**TASK DIRECTIONS**. Return each entry unchanged.

·····

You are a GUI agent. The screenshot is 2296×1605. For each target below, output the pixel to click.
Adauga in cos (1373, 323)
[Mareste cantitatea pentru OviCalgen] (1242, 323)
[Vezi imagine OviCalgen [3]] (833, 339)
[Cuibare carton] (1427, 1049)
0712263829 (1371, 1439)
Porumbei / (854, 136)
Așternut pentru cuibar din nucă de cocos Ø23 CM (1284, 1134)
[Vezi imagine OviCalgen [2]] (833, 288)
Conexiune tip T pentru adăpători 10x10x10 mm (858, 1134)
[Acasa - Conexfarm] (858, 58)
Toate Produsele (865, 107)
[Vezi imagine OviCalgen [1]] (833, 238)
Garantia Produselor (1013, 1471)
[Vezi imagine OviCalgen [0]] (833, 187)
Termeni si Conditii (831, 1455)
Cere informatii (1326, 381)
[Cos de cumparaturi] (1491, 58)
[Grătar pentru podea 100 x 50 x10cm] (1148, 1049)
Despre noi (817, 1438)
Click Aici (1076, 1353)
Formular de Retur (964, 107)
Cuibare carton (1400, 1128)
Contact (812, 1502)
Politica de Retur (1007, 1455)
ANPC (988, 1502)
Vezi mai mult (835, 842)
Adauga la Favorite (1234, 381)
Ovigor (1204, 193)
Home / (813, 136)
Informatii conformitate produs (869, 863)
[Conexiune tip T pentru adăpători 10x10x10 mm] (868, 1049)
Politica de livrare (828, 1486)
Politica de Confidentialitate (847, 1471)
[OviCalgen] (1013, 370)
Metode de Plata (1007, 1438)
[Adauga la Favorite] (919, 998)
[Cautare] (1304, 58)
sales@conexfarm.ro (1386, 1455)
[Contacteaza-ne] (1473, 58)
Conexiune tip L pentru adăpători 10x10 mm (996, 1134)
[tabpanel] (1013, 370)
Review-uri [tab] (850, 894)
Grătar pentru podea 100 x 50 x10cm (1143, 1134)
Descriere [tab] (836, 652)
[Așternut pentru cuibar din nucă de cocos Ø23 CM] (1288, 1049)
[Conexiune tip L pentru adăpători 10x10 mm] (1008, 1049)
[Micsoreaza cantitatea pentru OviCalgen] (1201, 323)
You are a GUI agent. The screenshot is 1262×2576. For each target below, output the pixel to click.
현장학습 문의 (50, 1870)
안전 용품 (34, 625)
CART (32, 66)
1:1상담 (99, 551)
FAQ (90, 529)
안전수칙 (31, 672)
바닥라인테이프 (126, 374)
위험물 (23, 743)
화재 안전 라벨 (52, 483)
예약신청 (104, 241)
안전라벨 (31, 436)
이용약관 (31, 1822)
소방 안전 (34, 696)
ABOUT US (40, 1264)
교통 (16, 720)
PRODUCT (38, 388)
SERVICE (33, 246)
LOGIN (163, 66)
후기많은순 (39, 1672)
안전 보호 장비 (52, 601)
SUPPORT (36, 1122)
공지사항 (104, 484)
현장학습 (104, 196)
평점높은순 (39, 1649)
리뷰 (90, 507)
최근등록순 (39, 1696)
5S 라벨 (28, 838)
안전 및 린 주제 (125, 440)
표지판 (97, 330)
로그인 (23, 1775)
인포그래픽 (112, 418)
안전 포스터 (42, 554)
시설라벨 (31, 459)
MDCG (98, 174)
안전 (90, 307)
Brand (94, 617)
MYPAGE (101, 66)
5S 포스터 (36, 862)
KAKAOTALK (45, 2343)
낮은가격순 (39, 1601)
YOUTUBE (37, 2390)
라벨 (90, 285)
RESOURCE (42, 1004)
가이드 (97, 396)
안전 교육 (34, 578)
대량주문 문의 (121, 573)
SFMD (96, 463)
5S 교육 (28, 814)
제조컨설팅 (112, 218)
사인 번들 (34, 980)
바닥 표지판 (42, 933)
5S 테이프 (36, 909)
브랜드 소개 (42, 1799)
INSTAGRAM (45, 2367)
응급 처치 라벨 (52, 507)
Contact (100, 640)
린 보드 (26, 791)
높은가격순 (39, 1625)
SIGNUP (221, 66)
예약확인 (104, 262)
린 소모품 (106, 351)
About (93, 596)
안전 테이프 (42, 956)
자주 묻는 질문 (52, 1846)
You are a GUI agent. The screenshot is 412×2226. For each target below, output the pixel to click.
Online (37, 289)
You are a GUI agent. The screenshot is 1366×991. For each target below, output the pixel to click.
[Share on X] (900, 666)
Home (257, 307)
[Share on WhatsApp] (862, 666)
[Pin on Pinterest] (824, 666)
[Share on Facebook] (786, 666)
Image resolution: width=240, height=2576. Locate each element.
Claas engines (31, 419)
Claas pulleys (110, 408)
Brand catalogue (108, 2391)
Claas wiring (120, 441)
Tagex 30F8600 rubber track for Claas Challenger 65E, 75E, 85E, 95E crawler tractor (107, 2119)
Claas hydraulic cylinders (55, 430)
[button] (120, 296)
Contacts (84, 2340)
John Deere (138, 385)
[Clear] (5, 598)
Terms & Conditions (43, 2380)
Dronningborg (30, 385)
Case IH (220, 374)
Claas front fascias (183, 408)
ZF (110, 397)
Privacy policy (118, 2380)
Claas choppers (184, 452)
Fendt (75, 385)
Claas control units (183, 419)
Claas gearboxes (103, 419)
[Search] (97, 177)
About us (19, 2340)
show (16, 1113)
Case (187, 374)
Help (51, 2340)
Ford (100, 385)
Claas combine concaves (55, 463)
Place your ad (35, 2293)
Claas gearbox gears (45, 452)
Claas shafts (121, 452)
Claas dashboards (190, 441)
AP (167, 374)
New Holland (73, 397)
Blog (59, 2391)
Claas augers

·····

**EXERCISE ANSWER**.
You are a GUI agent. The screenshot is 2296×1605. For each target below, output the pixel to click.
Adauga in cos (1373, 323)
[Mareste cantitatea pentru OviCalgen] (1242, 323)
[Vezi imagine OviCalgen [3]] (833, 339)
[Cuibare carton] (1427, 1049)
0712263829 (1371, 1439)
Porumbei / (854, 136)
Așternut pentru cuibar din nucă de cocos Ø23 CM (1284, 1134)
[Vezi imagine OviCalgen [2]] (833, 288)
Conexiune tip T pentru adăpători 10x10x10 mm (858, 1134)
[Acasa - Conexfarm] (858, 58)
Toate Produsele (865, 107)
[Vezi imagine OviCalgen [1]] (833, 238)
Garantia Produselor (1013, 1471)
[Vezi imagine OviCalgen [0]] (833, 187)
Termeni si Conditii (831, 1455)
Cere informatii (1326, 381)
[Cos de cumparaturi] (1491, 58)
[Grătar pentru podea 100 x 50 x10cm] (1148, 1049)
Despre noi (817, 1438)
Click Aici (1076, 1353)
Formular de Retur (964, 107)
Cuibare carton (1400, 1128)
Contact (812, 1502)
Politica de Retur (1007, 1455)
ANPC (988, 1502)
Vezi mai mult (835, 842)
Adauga la Favorite (1234, 381)
Ovigor (1204, 193)
Home / (813, 136)
Informatii conformitate produs (869, 863)
[Conexiune tip T pentru adăpători 10x10x10 mm] (868, 1049)
Politica de livrare (828, 1486)
Politica de Confidentialitate (847, 1471)
[OviCalgen] (1013, 370)
Metode de Plata (1007, 1438)
[Adauga la Favorite] (919, 998)
[Cautare] (1304, 58)
sales@conexfarm.ro (1386, 1455)
[Contacteaza-ne] (1473, 58)
Conexiune tip L pentru adăpători 10x10 mm (996, 1134)
[tabpanel] (1013, 370)
Review-uri [tab] (850, 894)
Grătar pentru podea 100 x 50 x10cm (1143, 1134)
Descriere [tab] (836, 652)
[Așternut pentru cuibar din nucă de cocos Ø23 CM] (1288, 1049)
[Conexiune tip L pentru adăpători 10x10 mm] (1008, 1049)
[Micsoreaza cantitatea pentru OviCalgen] (1201, 323)
You are a GUI agent. The screenshot is 1262×2576. For each target below, output the pixel to click.
현장학습 문의 (50, 1870)
안전 용품 (34, 625)
CART (32, 66)
1:1상담 (99, 551)
FAQ (90, 529)
안전수칙 (31, 672)
바닥라인테이프 (126, 374)
위험물 (23, 743)
화재 안전 라벨 (52, 483)
예약신청 (104, 241)
안전라벨 (31, 436)
이용약관 (31, 1822)
소방 안전 (34, 696)
ABOUT US (40, 1264)
교통 (16, 720)
PRODUCT (38, 388)
SERVICE (33, 246)
LOGIN (163, 66)
후기많은순 (39, 1672)
안전 보호 장비 (52, 601)
SUPPORT (36, 1122)
공지사항 (104, 484)
현장학습 (104, 196)
평점높은순 (39, 1649)
리뷰 (90, 507)
최근등록순 (39, 1696)
5S 라벨 (28, 838)
안전 및 린 주제 (125, 440)
표지판 (97, 330)
로그인 (23, 1775)
인포그래픽 (112, 418)
안전 포스터 (42, 554)
시설라벨 (31, 459)
MDCG (98, 174)
안전 (90, 307)
Brand (94, 617)
MYPAGE (101, 66)
5S 포스터 (36, 862)
KAKAOTALK (45, 2343)
낮은가격순 (39, 1601)
YOUTUBE (37, 2390)
라벨 (90, 285)
RESOURCE (42, 1004)
가이드 (97, 396)
안전 교육 (34, 578)
대량주문 문의 (121, 573)
SFMD (96, 463)
5S 교육 (28, 814)
제조컨설팅 (112, 218)
사인 번들 (34, 980)
바닥 표지판 (42, 933)
5S 테이프 (36, 909)
브랜드 소개 (42, 1799)
INSTAGRAM (45, 2367)
응급 처치 라벨 (52, 507)
Contact (100, 640)
린 보드 (26, 791)
높은가격순 (39, 1625)
SIGNUP (221, 66)
예약확인 (104, 262)
린 소모품 (106, 351)
About (93, 596)
안전 테이프 (42, 956)
자주 묻는 질문 (52, 1846)
You are a GUI agent. The screenshot is 412×2226. For each target below, output the pixel to click.
Online (37, 289)
You are a GUI agent. The screenshot is 1366×991. For each target below, output the pixel to click.
[Share on X] (900, 666)
Home (257, 307)
[Share on WhatsApp] (862, 666)
[Pin on Pinterest] (824, 666)
[Share on Facebook] (786, 666)
Image resolution: width=240, height=2576. Locate each element.
Claas engines (31, 419)
Claas pulleys (110, 408)
Brand catalogue (108, 2391)
Claas wiring (120, 441)
Tagex 30F8600 rubber track for Claas Challenger 65E, 75E, 85E, 95E crawler tractor (107, 2119)
Claas hydraulic cylinders (55, 430)
[button] (120, 296)
Contacts (84, 2340)
John Deere (138, 385)
[Clear] (5, 598)
Terms & Conditions (43, 2380)
Dronningborg (30, 385)
Case IH (220, 374)
Claas front fascias (183, 408)
ZF (110, 397)
Privacy policy (118, 2380)
Claas choppers (184, 452)
Fendt (75, 385)
Claas control units (183, 419)
Claas gearboxes (103, 419)
[Search] (97, 177)
About us (19, 2340)
show (16, 1113)
Case (187, 374)
Help (51, 2340)
Ford (100, 385)
Claas combine concaves (55, 463)
Place your ad (35, 2293)
Claas gearbox gears (45, 452)
Claas shafts (121, 452)
Claas dashboards (190, 441)
AP (167, 374)
New Holland (73, 397)
Blog (59, 2391)
Claas augers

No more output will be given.